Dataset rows

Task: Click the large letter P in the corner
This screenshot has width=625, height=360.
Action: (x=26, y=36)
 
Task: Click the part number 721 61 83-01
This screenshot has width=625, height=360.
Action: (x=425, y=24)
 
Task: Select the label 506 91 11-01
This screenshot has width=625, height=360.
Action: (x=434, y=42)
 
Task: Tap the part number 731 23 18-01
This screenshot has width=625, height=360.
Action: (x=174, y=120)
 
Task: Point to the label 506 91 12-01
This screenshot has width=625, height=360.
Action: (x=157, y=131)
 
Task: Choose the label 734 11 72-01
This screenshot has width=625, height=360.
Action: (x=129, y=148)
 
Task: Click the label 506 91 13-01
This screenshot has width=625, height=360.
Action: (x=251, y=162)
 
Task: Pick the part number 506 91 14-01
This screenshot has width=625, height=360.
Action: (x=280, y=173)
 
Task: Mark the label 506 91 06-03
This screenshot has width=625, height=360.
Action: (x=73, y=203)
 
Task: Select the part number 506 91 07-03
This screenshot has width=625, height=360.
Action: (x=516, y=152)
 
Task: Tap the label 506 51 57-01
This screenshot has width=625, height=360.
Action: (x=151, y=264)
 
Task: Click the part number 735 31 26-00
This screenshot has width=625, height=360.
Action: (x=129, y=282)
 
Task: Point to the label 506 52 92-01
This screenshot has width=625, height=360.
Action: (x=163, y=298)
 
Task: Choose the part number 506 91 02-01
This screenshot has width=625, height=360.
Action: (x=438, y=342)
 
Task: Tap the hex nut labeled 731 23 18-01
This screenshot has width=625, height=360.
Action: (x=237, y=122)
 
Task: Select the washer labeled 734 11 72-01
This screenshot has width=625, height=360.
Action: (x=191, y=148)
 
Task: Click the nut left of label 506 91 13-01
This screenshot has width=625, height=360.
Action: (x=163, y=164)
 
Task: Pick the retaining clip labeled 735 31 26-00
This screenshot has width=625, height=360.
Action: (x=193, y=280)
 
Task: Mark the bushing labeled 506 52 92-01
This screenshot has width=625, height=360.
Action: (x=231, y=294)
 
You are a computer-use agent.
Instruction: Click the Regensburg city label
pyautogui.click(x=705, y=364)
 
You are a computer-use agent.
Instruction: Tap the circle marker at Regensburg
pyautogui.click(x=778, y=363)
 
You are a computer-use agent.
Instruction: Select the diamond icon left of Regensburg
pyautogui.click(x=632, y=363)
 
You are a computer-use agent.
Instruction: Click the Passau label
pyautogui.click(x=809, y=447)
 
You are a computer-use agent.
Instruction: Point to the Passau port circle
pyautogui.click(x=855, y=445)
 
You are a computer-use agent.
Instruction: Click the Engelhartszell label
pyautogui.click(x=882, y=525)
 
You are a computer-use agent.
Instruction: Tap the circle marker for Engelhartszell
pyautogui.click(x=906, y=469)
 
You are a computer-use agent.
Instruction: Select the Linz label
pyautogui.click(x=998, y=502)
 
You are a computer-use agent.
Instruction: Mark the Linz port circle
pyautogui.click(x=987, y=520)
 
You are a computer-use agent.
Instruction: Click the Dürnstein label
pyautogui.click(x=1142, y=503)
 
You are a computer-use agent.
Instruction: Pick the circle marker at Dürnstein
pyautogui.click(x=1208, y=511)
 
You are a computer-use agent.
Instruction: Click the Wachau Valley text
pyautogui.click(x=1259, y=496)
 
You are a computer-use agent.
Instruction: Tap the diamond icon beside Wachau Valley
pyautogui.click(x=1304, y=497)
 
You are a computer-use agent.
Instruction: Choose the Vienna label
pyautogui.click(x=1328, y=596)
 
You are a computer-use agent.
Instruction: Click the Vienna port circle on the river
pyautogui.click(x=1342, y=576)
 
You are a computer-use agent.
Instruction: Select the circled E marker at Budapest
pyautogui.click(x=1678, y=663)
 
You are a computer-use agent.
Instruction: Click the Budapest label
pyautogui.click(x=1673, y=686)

*Written problem:* Copy all of the items above line for line, with no changes.

*Result of the task:*
Task: Click the large letter P in the corner
This screenshot has width=625, height=360.
Action: (x=26, y=36)
 
Task: Click the part number 721 61 83-01
This screenshot has width=625, height=360.
Action: (x=425, y=24)
 
Task: Select the label 506 91 11-01
This screenshot has width=625, height=360.
Action: (x=434, y=42)
 
Task: Tap the part number 731 23 18-01
This screenshot has width=625, height=360.
Action: (x=174, y=120)
 
Task: Point to the label 506 91 12-01
This screenshot has width=625, height=360.
Action: (x=157, y=131)
 
Task: Choose the label 734 11 72-01
This screenshot has width=625, height=360.
Action: (x=129, y=148)
 
Task: Click the label 506 91 13-01
This screenshot has width=625, height=360.
Action: (x=251, y=162)
 
Task: Pick the part number 506 91 14-01
This screenshot has width=625, height=360.
Action: (x=280, y=173)
 
Task: Mark the label 506 91 06-03
This screenshot has width=625, height=360.
Action: (x=73, y=203)
 
Task: Select the part number 506 91 07-03
This screenshot has width=625, height=360.
Action: (x=516, y=152)
 
Task: Tap the label 506 51 57-01
This screenshot has width=625, height=360.
Action: (x=151, y=264)
 
Task: Click the part number 735 31 26-00
This screenshot has width=625, height=360.
Action: (x=129, y=282)
 
Task: Point to the label 506 52 92-01
This screenshot has width=625, height=360.
Action: (x=163, y=298)
 
Task: Choose the part number 506 91 02-01
This screenshot has width=625, height=360.
Action: (x=438, y=342)
 
Task: Tap the hex nut labeled 731 23 18-01
This screenshot has width=625, height=360.
Action: (x=237, y=122)
 
Task: Select the washer labeled 734 11 72-01
This screenshot has width=625, height=360.
Action: (x=191, y=148)
 
Task: Click the nut left of label 506 91 13-01
This screenshot has width=625, height=360.
Action: (x=163, y=164)
 
Task: Pick the retaining clip labeled 735 31 26-00
This screenshot has width=625, height=360.
Action: (x=193, y=280)
 
Task: Mark the bushing labeled 506 52 92-01
This screenshot has width=625, height=360.
Action: (x=231, y=294)
 
You are a computer-use agent.
Instruction: Click the Regensburg city label
pyautogui.click(x=705, y=364)
 
You are a computer-use agent.
Instruction: Tap the circle marker at Regensburg
pyautogui.click(x=778, y=363)
 
You are a computer-use agent.
Instruction: Select the diamond icon left of Regensburg
pyautogui.click(x=632, y=363)
 
You are a computer-use agent.
Instruction: Click the Passau label
pyautogui.click(x=809, y=447)
 
You are a computer-use agent.
Instruction: Point to the Passau port circle
pyautogui.click(x=855, y=445)
 
You are a computer-use agent.
Instruction: Click the Engelhartszell label
pyautogui.click(x=882, y=525)
 
You are a computer-use agent.
Instruction: Tap the circle marker for Engelhartszell
pyautogui.click(x=906, y=469)
 
You are a computer-use agent.
Instruction: Select the Linz label
pyautogui.click(x=998, y=502)
 
You are a computer-use agent.
Instruction: Mark the Linz port circle
pyautogui.click(x=987, y=520)
 
You are a computer-use agent.
Instruction: Click the Dürnstein label
pyautogui.click(x=1142, y=503)
 
You are a computer-use agent.
Instruction: Pick the circle marker at Dürnstein
pyautogui.click(x=1208, y=511)
 
You are a computer-use agent.
Instruction: Click the Wachau Valley text
pyautogui.click(x=1259, y=496)
 
You are a computer-use agent.
Instruction: Tap the diamond icon beside Wachau Valley
pyautogui.click(x=1304, y=497)
 
You are a computer-use agent.
Instruction: Choose the Vienna label
pyautogui.click(x=1328, y=596)
 
You are a computer-use agent.
Instruction: Click the Vienna port circle on the river
pyautogui.click(x=1342, y=576)
 
You are a computer-use agent.
Instruction: Select the circled E marker at Budapest
pyautogui.click(x=1678, y=663)
 
You are a computer-use agent.
Instruction: Click the Budapest label
pyautogui.click(x=1673, y=686)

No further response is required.